Nas suas alegações, produz a (1ª) R. “C” as conclusões seguintes:

“1. O acórdão recorrido confirmou a sentença proferida pelo Tribunal Judicial de Base no processo CVl-17-0007-CAO, condenando a 1.ª Ré e 3.ª Ré a pagar aos Autores as quantias de MOP 61,029,000.00 e MOP 20,640,000.00, acrescida de juros de mora calculados à taxa legal, com o qual a ora Recorrente não se conforma.
2. Os fundamentos de facto e de direito da sentença proferida pelo Tribunal de Primeira Instância são que: (i) os Autores depositaram as quantias de MOP$61,029,000.00 e MOP20,640,000.00, respectivamente, inicialmente na 2.ª Ré; (ii) posteriormente, a 1.ª Ré passa a explorar a sala que antes era explorada pela 2.ª Ré e, por sua vez, as contas dos Autores transitaram para a sala explorada pela 1.ª Ré; (iii) através dos depósitos, tendo sido dada a coisa em depósito à 1.ª Ré e havendo acordo do depositante, aplica-se o artigo 1115.° do Código Civil.
3. A fundamentação constante do acórdão recorrido pouco distou da sentença proferida pelo Tribunal Judicial de Base, sendo o entendimento que, não era necessário cuidar de saber se existiria uma relação entre a Recorrente e 2.ª Ré, como a classificar e a que título tinham sido transferidos os montantes dos Autores.
4. Relatam-se os factos apurados e relevantes para o presente pleito: (i) A 1.ª Ré explora actividades de promoção de jogos de fortuna ou azar e outros tipos de jogos, e é uma pessoa colectiva de Promotor de jogos de fortuna ou azar e titular da licença de Promotor de jogos de fortuna ou azar n.° EXXX (alínea A) dos factos assentes); (ii) Entre 21/09/2011 a 1/12/2013, a 2.ª Ré obteve a autorização para explorar actividades de promoção de jogos de fortuna ou azar na 3.ª Ré.
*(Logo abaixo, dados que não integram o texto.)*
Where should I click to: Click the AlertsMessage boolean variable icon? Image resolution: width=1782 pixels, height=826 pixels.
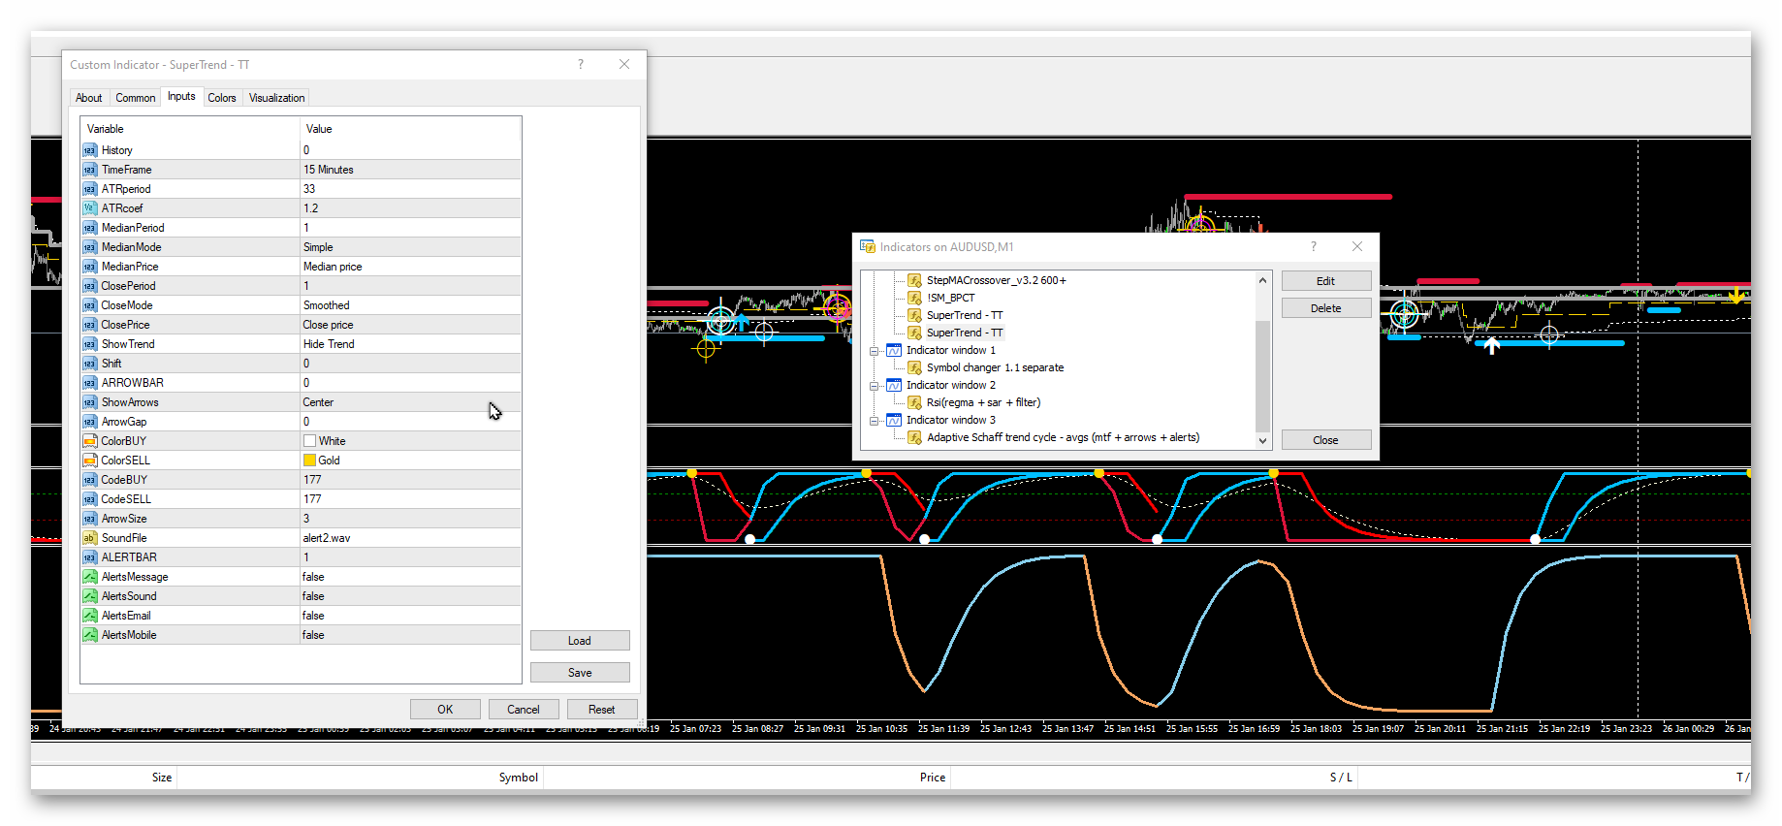90,577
A partir daí, a 2.ª Ré abriu e explorou a "Sala Vip D" dentro do casino "E" (alínea A-1) dos factos assentes); (iii) A 2.ª Ré explora actividades de promoção de jogos de fortuna ou azar e outros tipos de jogos. Anteriormente, a firma tinha a denominação de "D", pessoa colectiva de Promotor de jogos de fortuna ou azar n.° EXXX. (alínea B) dos factos assentes); (iv) Provado apenas que em data não apurada os Autores abriram contas na "Sala Vip D" da 2.ª Ré localizada no hotel E. (resposta ao quesito 5.° da base instrutória); (v) Provado apenas que os dois Autores concordaram que os depósitos da "Sala Vip D" fossem transferidos na sua totalidade para a "[Sala VIP(2)]" (resposta ao quesito 12.° da base instrutória); (vi) Até 14.04.2015, o 1.° A. chegou a depositar fichas em numerário na quantia de HKD60.000.000,00 equivalente a MOP61.920.000,00 na conta SSXXXX da "[Sala VIP(2)]" (resposta ao quesito 16.° da base instrutória); (vii) Até 14.04.2015, a 2.ª A. chegou a depositar fichas em numerário na quantia de HKD20.000.000,00 equivalente a MOP20.640.000,00 na conta SSXXXX da "[Sala VIP(2)]" (resposta ao quesito 17.° da base instrutória)
5. Como já referido, o acórdão recorrido entendeu que não se afigurava relevante cuidar da relação jurídica existente entre a Recorrente e 2.ª Ré, reduzindo a discussão a uma mera transferência simbólica das contas dos Autores, ora Recorridos, entre salas, passe-se a expressão, apoiando-se o acórdão no facto de que, a anterior sala VIP (sala VIP D) depois de mudar o nome para [Sala VIP(2)], passou a ser explorada pela 1.ª Ré e que, as fichas de jogo dos Autores depositadas inicialmente na sala VIP D fosse transferidas para a [Sala VIP(2)].
6. Relembre-se que a acção foi intentada e cristalizou-se com base na relação contratual estabelecida entre Autores e 2.ª Ré, e, que os Autores apresentaram um queixa-crime contra a 2.ª Ré e nunca contra a 1.ª Ré, ora Recorrente. Da qual foi a 2.ª Ré alvo de despacho de pronúncia na pessoa dos seus sócios.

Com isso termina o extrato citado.